Inner Purity Of The Priest
Ezekiel 44:31 - A Neville Goddard interpretation
Read Ezekiel 44 in context
Scripture Focus
Biblical Context
Priests must not eat anything dead or torn, whether bird or beast. This sets a boundary of purity that marks sacred service as separated from impurity.
Neville's Inner Vision
Ezekiel's priests are not merely men in robes but states of consciousness that refuse to feed on decay. Dead of itself and torn symbolize thoughts and memories that have lost life—habit, fear, or past hurts—that would nourish a worn-out mind. To dwell on such images is to consume decay and keep the psyche in bondage. Neville would say: the I AM is the living sanctuary, and your reality springs from your inner state. Feeding on what is dead is feeding a belief that no longer serves the whole; it dulls the sense of living wholeness.
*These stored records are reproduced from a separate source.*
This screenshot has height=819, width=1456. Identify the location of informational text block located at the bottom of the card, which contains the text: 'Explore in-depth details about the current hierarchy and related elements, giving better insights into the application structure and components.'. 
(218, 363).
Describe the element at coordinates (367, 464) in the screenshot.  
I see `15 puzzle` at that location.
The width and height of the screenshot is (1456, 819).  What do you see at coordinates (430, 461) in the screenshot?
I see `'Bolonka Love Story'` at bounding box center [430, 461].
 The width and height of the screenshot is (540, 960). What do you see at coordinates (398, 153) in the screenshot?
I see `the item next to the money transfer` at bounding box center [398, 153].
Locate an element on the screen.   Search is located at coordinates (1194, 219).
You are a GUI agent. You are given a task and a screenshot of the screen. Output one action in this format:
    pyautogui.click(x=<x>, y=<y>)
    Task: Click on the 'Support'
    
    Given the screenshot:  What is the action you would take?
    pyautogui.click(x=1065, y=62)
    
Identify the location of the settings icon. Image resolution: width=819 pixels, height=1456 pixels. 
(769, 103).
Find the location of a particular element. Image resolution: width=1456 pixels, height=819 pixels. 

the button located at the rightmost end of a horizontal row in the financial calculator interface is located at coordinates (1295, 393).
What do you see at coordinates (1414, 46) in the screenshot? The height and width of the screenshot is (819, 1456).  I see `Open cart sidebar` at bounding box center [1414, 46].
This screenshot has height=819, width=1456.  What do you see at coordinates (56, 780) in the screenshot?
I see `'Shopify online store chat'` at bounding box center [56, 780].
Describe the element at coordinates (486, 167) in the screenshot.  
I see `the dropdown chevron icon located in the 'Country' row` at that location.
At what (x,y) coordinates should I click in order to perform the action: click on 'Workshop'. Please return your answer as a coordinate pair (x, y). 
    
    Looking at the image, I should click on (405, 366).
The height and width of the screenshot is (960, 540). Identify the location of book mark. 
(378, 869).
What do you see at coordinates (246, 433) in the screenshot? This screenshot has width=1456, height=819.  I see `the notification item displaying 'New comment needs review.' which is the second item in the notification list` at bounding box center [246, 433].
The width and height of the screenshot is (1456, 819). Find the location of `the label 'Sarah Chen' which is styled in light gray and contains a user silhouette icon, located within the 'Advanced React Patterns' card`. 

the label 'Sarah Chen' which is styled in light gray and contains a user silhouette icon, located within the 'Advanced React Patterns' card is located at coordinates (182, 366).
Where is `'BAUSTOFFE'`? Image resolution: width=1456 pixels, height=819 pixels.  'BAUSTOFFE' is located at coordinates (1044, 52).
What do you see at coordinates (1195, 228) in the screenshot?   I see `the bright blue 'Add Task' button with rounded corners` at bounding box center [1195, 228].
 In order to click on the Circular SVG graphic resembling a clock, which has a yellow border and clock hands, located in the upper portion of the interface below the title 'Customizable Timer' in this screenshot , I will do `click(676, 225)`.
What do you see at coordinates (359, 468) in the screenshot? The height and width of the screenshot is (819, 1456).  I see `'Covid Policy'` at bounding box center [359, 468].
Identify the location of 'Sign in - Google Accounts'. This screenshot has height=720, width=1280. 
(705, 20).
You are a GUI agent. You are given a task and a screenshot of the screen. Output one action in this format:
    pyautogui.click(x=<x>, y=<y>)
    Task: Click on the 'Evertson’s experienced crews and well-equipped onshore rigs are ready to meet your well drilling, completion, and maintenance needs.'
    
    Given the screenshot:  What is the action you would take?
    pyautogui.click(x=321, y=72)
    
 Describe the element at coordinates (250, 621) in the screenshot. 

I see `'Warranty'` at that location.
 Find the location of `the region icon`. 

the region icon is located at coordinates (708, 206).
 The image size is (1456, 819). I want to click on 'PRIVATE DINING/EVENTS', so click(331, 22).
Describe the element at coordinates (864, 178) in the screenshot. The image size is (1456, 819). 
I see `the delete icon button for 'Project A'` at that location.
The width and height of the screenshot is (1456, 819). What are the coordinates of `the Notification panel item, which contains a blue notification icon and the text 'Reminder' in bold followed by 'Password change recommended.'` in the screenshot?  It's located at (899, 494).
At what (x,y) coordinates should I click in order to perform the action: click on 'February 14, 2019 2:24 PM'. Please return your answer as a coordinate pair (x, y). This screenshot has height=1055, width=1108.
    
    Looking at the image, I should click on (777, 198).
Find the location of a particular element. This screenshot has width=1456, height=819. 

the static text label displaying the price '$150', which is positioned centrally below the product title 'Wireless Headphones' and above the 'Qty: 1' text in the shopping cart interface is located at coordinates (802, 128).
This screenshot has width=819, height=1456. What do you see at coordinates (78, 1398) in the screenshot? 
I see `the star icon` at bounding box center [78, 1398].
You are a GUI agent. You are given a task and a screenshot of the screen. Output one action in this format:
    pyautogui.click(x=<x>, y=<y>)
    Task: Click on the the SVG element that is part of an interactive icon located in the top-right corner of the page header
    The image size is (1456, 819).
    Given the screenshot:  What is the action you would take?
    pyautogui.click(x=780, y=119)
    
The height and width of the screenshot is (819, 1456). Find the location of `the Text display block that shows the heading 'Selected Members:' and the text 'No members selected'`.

The prohibition becomes a decree of inner integrity: you choose to nourish yourself with living ideas—faith, possibility, clarity—while discarding the fragments that no longer sustain. When you assume the posture of the priest within—awareness as the sole reality—you release attachment to lack or danger and allow life to move through you with ease. This is not rule-keeping but a practice of imagination: revise the sense of feed to align with wholeness, and watch your experience align with that reality.
Practice This Now
Imaginative_act: Close your eyes and declare, 'I am the I AM; I eat only living, whole experiences.' Feel this as your current reality for a few minutes.